Forget about traditional PC malware: Infecting routers and other Internet-connected devices is the new hotness among malicious actors, given its effectiveness and relative ease. But there’s a new sort of malware swirling across the web—vigilante code that infiltrates your router and Internet of Things devices and then actually hardens them against traditional attacks, leaving helpful messages and homages to free software activist Richard Stallman in its wake.
Symantec first became aware of the superhero malware—dubbed Linux.Wifatch—in 2014, when an independent researcher noticed weirdness occurring on his router. As it turns out, the router had been transformed into a zombie, thrall to a large, sophisticated peer-to-peer botnet. The P2P network isn’t used to conduct denial of service attacks or distribute malware, however. Instead, it passes malware threat updates between the zombies in the botnet, because Wifatch actually eliminates any other malware on your device, including “well known families of malware targeting embedded devices.”
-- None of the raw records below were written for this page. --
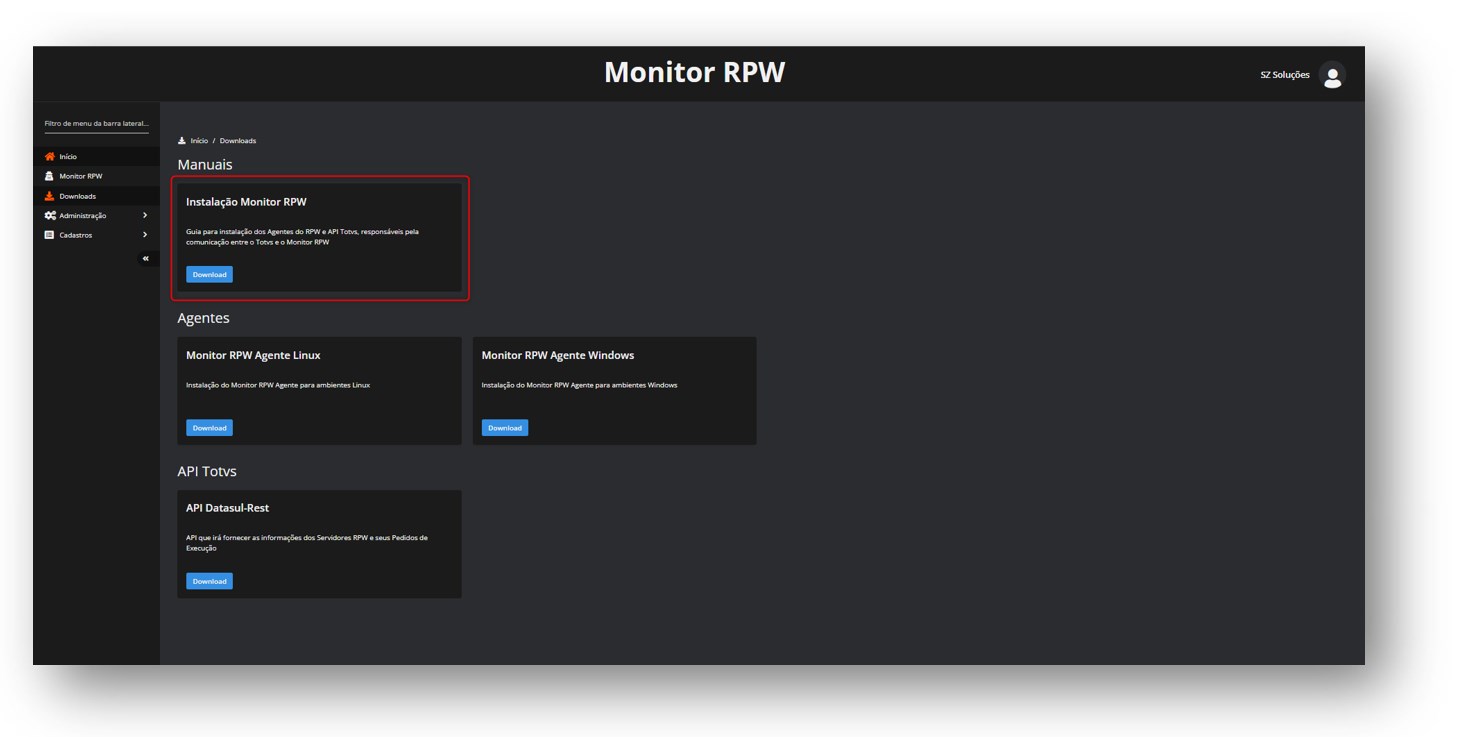Click the home icon beside Início

point(50,157)
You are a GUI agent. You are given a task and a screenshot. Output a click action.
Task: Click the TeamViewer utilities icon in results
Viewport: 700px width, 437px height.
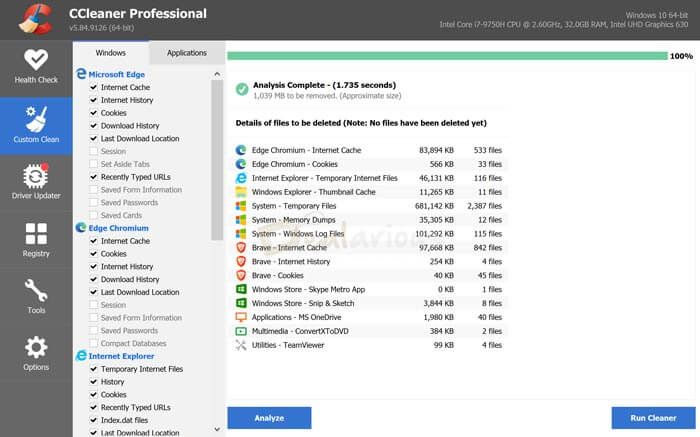[240, 345]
That’s, well, pretty darn cool but the eradication of other malware isn’t a sign of a benevolent infection in and of itself, as nefarious malware has been known to run virus scans in the past not to protect the host device, but to muscle out the competition. Numerous other signs point to Wifatch’s vigilante nature, however.
A nice message left by the Linux.Wifatch malware. Credit: Symantec
Once installed, Wifatch hardens a device against traditional attack channels, including killing its legitimate Telnet daemon—but when it does so, it leaves a useful tip for the device’s owner, imploring him to update the device’s firmware and change its Telnet password, as seen above.
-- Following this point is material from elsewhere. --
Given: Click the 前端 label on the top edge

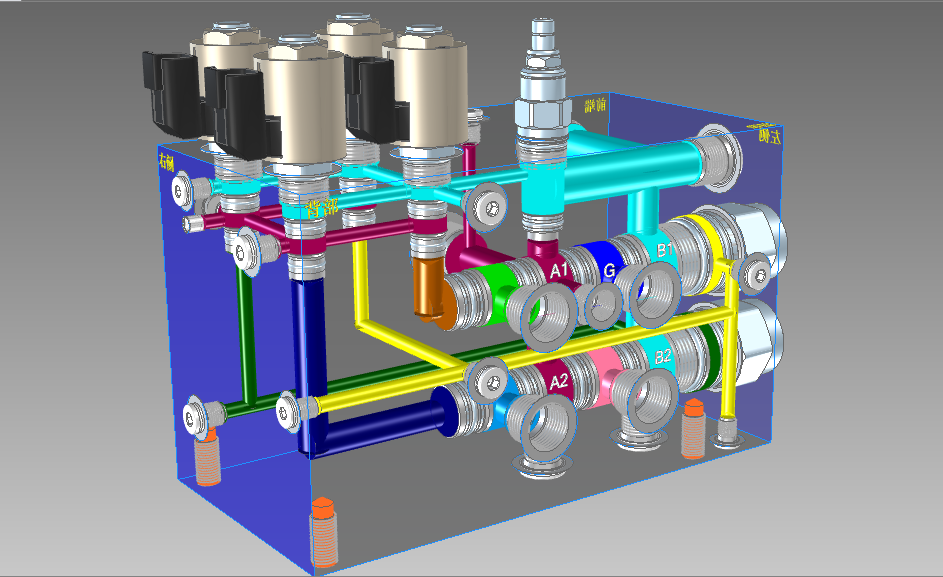Looking at the screenshot, I should coord(596,106).
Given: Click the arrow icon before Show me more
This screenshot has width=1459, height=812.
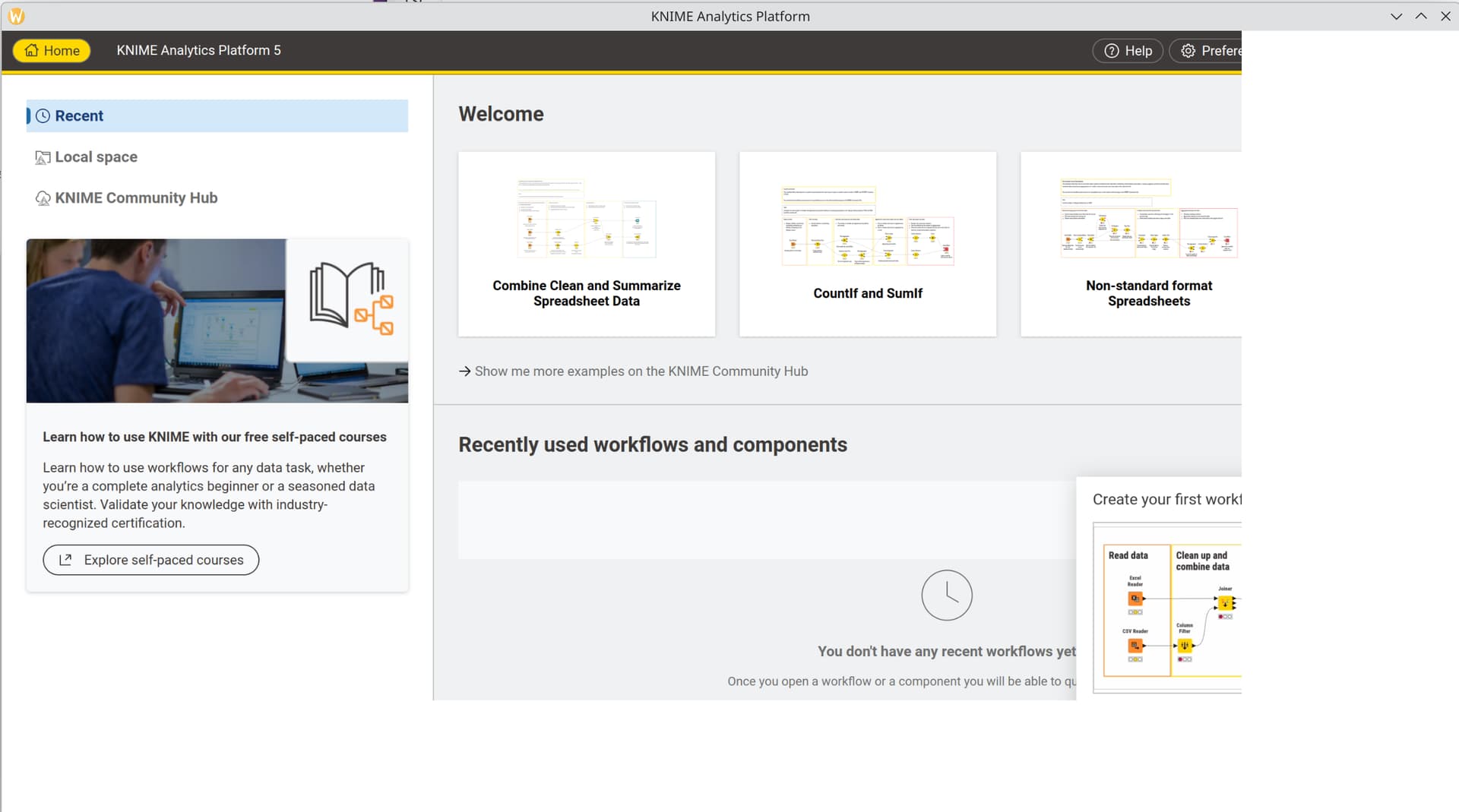Looking at the screenshot, I should tap(464, 371).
Furthermore, the source code contains the following plea for law enforcement officials, which is a reference to the email signature of GNU guru Richard Stallman:
“To any NSA and FBI agents reading this: Please consider whether defending the US Constitution against all enemies, foreign or domestic, requires you to follow Snowden’s example.
The Wifatch malware even includes an exploit module for Dahua DVR CCTV systems that forces them to reboot weekly. “One could speculate that because Wifatch may not be able to properly defend this type of device, instead, its strategy may be to reboot it periodically which would kill running malware and set the device back to a clean state,” Symantec’s Mario Ballano writes.
The author of Wifatch didn’t obfuscate its code; in fact, the malware’s source code includes numerous debug messages so that researchers can more easily dig through it, Symantec reports.
The impact on you at home: This all sounds pretty wonderful, but Symantec warns that Wifatch infects without consent and “contains a number of general-purpose back doors that can be used by the author to carry out potentially malicious actions.” The security firm has been monitoring the Wifatch network for months, however, and hasn’t seen a single sign of malicious action—and the back doors are cryptographically signed to ensure commands come from the malware’s genuine author, reducing Wifatch’s risk of being hijacked by a truly malicious third party.